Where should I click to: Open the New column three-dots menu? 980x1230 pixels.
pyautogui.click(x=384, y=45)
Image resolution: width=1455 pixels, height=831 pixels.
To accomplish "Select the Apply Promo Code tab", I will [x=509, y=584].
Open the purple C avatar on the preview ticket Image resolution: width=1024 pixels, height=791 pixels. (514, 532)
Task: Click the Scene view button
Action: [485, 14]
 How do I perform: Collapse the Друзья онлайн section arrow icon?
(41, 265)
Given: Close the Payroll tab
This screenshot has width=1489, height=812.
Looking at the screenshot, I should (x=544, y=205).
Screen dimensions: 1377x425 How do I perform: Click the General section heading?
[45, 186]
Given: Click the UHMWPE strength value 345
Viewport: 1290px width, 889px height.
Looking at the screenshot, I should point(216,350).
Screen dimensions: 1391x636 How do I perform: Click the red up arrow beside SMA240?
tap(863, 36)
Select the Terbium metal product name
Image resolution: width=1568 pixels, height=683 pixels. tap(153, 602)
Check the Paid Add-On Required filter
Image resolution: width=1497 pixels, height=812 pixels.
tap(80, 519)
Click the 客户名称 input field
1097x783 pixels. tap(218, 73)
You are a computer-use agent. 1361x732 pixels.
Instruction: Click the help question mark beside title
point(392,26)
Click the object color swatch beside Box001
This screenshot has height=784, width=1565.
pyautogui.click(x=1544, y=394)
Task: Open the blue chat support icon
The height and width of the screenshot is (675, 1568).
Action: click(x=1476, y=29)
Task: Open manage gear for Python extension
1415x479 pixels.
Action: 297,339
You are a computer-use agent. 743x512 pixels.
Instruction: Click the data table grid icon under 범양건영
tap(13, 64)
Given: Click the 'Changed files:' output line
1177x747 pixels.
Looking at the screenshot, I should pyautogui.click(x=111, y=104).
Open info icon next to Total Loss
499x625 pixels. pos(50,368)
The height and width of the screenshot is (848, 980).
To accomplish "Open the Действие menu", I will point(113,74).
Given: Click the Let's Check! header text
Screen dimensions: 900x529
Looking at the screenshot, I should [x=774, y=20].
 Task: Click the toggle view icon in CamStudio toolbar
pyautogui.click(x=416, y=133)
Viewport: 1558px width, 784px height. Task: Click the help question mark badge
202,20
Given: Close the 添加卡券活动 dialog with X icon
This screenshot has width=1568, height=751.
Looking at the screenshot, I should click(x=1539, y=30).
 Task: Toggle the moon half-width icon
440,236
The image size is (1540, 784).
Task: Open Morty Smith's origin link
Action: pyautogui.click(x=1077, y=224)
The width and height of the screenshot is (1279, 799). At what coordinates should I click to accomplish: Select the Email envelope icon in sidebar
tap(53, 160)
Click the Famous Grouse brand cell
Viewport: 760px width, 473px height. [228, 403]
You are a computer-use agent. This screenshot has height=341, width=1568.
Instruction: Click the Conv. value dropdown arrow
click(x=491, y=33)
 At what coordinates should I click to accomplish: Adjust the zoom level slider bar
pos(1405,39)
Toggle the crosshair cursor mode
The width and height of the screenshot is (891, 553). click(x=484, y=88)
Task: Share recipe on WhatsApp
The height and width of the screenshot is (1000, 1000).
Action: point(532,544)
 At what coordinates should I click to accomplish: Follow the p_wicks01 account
^^^^^^^^^^^^^^^^
**PROBLEM TO WORK ON:** Write out, with no changes, the lines running from the line that contains "Task: Open manage gear for Python extension" through the line that contains "499x625 pixels. pos(50,368)", both ends included.

**SOLUTION:**
Task: Open manage gear for Python extension
1415x479 pixels.
Action: 297,339
You are a computer-use agent. 743x512 pixels.
Instruction: Click the data table grid icon under 범양건영
tap(13, 64)
Given: Click the 'Changed files:' output line
1177x747 pixels.
Looking at the screenshot, I should pyautogui.click(x=111, y=104).
Open info icon next to Total Loss
499x625 pixels. pos(50,368)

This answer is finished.